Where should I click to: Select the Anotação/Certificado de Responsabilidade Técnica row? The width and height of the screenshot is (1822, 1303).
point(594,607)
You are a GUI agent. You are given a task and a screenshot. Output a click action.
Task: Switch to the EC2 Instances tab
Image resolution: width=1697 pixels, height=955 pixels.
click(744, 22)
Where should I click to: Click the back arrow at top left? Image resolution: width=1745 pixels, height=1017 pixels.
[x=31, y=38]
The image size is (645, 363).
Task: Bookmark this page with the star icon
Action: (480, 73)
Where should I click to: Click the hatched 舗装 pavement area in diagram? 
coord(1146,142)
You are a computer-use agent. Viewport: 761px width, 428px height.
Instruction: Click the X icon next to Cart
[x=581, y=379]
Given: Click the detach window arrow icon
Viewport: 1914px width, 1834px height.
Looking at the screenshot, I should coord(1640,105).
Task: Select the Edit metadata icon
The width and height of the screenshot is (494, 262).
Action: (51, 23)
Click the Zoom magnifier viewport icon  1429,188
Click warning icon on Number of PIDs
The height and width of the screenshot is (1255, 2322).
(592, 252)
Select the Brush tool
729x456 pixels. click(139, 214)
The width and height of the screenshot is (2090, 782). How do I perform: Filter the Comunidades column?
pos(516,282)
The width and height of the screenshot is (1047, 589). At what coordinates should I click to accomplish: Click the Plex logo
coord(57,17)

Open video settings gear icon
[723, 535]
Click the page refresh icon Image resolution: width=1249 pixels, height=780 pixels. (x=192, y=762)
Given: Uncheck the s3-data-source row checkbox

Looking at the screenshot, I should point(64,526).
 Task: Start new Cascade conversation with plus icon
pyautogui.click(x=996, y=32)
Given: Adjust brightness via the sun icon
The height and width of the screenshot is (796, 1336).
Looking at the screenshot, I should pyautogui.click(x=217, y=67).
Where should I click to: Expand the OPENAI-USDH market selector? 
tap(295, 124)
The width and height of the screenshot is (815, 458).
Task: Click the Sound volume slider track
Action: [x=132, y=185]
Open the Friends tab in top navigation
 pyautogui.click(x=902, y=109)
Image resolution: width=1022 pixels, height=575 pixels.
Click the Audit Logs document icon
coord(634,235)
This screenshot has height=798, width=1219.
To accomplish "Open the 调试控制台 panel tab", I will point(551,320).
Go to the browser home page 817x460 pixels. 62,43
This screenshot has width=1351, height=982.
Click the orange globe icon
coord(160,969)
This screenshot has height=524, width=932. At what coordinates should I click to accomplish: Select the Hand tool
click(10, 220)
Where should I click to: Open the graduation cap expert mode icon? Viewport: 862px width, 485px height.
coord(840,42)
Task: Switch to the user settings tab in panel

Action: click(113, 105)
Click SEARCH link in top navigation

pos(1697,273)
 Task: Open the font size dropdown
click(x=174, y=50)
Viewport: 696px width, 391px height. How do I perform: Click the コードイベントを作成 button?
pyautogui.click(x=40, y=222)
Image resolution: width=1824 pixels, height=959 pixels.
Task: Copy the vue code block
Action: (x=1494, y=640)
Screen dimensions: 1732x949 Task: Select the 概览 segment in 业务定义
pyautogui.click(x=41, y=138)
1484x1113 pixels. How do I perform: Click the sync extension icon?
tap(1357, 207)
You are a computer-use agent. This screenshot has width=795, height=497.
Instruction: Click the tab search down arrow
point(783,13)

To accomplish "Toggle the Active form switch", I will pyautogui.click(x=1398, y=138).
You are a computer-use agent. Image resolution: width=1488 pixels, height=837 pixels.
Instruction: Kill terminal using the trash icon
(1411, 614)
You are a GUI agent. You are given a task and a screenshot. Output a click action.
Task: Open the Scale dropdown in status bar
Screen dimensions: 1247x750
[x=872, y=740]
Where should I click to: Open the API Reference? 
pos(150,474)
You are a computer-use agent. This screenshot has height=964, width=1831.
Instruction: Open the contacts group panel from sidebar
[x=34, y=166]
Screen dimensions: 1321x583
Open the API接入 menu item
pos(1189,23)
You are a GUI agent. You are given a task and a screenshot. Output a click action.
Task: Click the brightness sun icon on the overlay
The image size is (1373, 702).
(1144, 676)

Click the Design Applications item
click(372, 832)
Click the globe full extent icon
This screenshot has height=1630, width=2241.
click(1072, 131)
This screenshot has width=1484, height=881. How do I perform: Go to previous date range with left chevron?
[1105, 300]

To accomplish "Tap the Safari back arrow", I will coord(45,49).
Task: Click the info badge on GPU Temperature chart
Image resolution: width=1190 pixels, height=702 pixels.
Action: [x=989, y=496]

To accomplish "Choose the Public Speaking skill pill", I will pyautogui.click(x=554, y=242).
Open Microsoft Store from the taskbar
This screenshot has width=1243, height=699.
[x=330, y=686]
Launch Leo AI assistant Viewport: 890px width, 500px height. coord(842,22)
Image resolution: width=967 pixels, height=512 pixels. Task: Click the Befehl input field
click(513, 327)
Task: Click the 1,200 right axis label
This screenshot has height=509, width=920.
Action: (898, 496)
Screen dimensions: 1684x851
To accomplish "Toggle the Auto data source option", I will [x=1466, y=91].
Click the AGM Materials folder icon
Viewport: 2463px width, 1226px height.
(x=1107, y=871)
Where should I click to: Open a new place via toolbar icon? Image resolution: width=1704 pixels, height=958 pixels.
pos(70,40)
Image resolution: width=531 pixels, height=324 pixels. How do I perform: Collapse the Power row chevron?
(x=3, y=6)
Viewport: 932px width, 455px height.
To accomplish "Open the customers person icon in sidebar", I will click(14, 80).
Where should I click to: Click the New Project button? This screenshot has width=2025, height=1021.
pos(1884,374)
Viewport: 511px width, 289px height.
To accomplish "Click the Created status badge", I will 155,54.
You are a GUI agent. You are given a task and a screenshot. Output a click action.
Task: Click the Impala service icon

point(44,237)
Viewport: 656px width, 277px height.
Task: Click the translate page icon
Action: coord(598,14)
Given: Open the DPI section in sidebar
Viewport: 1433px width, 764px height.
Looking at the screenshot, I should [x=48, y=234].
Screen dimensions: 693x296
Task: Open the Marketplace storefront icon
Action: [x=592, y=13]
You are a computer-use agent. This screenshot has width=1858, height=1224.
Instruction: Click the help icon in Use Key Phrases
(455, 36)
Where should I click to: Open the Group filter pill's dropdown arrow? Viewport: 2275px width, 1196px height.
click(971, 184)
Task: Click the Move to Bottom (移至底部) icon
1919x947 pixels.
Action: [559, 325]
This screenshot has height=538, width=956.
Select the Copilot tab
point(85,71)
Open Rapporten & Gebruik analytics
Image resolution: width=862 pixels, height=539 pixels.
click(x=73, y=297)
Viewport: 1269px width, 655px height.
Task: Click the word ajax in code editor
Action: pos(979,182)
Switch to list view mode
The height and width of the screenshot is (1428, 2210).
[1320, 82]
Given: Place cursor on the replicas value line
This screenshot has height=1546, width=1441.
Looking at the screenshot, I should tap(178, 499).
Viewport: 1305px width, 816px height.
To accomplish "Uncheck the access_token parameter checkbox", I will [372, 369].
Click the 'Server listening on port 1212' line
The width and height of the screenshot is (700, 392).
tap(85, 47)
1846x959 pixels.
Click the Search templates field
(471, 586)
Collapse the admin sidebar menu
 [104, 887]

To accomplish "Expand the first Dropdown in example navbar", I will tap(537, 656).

» **What to do**: Apply a filter for "badge" to the entries and show each line that passes.

» **Answer box**:
Task: Click the info badge on GPU Temperature chart
To accomplish "Click the Created status badge", I will 155,54.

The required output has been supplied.